The association between parity and the risk of incident dementia is potentially explained by a number of mechanisms. First, low high-density lipoprotein (HDL) levels have been associated with the development of dementia (Rasmussen et al., 2015) and AD (Reitz et al., 2010), and parous women were reported to have lower HDL levels than nulliparous women for 3 years after childbirth (Lewis et al., 1996). This appears to be a persistent effect, as a significant trend toward lower HDL levels with increasing parity has been shown in old age (Humphries et al., 2001). Second, changes in glucose metabolism induced by parity might increase the risk of dementia. We controlled for DM, which is a known risk factor of dementia (Ott et al., 1999). However, higher than average glucose levels in elderly individuals without DM have also been associated with an increased risk of incident dementia (Crane et al., 2013). Insulin sensitivity drops to 50% in the third trimester of pregnancy and grand multiparity is associated with an increased risk of subsequent clinical insulin resistance in premenopausal women (Abdelsalam and Elamin, 2017). It has also been reported that postmenopausal women with four or more children have higher insulin resistance than nulliparous and primiparous women (Humphries et al., 2001). Third, estrogen has a neuroprotective effect (Barha and Galea, 2010; Inagaki et al., 2010) and low serum bioavailable estradiol has been associated with the risk of cognitive impairment (Yaffe et al., 2000).
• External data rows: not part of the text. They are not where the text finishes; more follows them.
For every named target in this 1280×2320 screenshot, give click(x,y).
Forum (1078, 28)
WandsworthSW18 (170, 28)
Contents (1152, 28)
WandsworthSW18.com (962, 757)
Since parous women were found to have lower levels of a urinary estradiol metabolite than nulliparous women (Munro et al., 1991; Barrett et al., 2014), and a lower free estradiol index reportedly related to the number of parities in postmenopausal women (Chavez-MacGregor et al., 2008), parity might affect the risk of dementia by exposing women to reduced serum estrogen for much of their adult life. Although these influences of multiparity may increase the risks of both AD and NAD, our results suggest that they may more strongly affect the risk of NAD. Cerebrovascular diseases that are closely associated with lipid and glucose metabolisms are the most common cause of NAD (Rizzi et al., 2014) and vascular dementia was the most common type of incident NAD in the current study.
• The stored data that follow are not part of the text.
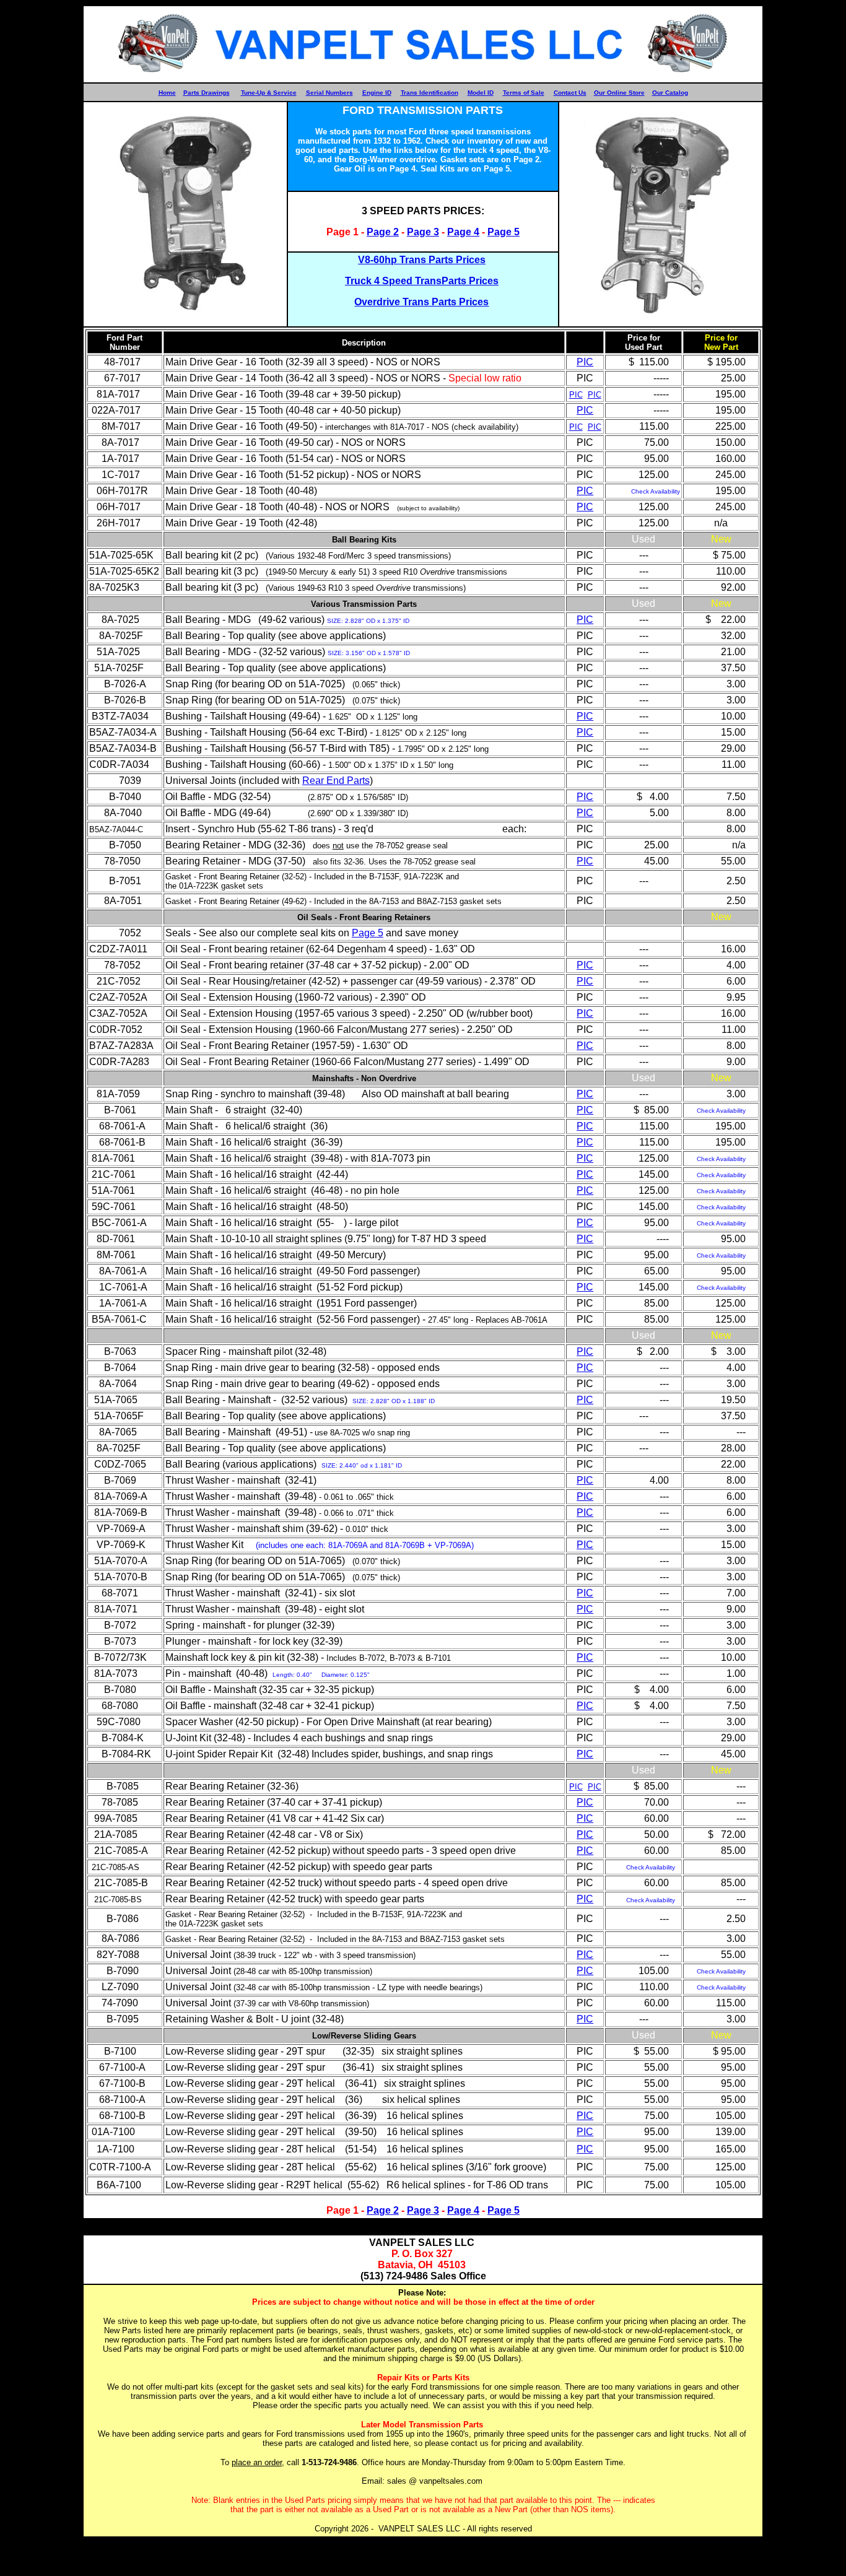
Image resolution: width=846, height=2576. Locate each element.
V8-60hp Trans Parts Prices (422, 260)
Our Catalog (670, 92)
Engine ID (376, 92)
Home (167, 92)
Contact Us (570, 92)
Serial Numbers (329, 92)
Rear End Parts (336, 780)
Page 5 (503, 232)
This study has several strengths compared to previous studies that were case-control or cross-sectional. First, our dataset consists of more than 7000 elderly women from six international population-based cohorts, which is much larger and more representative than the datasets in previous studies. Second, the probability of information bias was relatively low. In case-control and cross-sectional studies, dementia patients with severe cognitive impairment might recall their parity experience incorrectly and it might introduce information bias. However, the current study obtained information on parity when the participants were dementia-free. Lastly, any effect of mortality on the results was also likely to be smaller. Cross-sectional studies assess participants at a single time point and dementia patients with a longer survival rate are more likely to be included than those with a shorter survival rate. Because grand multiparous women show a decreased risk of mortality from dementia (Hinkula et al., 2006), a prevalence-incidence bias might affect the results of cross-sectional studies.
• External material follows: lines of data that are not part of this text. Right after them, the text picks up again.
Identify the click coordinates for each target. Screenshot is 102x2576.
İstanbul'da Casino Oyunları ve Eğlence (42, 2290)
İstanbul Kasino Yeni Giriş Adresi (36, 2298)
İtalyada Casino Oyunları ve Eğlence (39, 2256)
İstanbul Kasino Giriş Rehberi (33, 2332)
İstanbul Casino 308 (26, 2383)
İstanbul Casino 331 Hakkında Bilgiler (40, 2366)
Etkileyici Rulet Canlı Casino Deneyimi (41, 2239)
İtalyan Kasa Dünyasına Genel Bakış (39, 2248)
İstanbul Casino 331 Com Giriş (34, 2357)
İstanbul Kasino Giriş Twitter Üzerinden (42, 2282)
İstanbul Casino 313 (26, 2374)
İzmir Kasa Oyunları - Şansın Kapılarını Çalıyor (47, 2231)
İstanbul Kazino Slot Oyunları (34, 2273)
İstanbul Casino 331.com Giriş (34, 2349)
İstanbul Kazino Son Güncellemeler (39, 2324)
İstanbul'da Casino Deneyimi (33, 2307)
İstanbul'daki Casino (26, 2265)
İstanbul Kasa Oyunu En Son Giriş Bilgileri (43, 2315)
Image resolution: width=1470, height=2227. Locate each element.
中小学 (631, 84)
This study also has limitations. Changes in lifestyle and behaviours induced by parity and socialeconomic status which associated with the number of parities could be associated with the risk of incident dementia and have affected our results, and while we controlled for educational level, hypertension, DM and cohort, other confounders might have influenced our outcomes. Adoption or death of children might have distorted parity information because parity data were based on the number of children in two cohorts and the number of childbirths in four cohorts. In addition, the effect of parity on the risk of dementia could be over- or under-estimated because we excluded about one-tenth of participants whose information on educational level, hypertension, DM or parity were not available.

In conclusion, grand multiparity is a significant risk factor for dementia in women. This may have particularly important implications for women in low and middle-income countries where the fertility rate and prevalence of grand multiparity are high.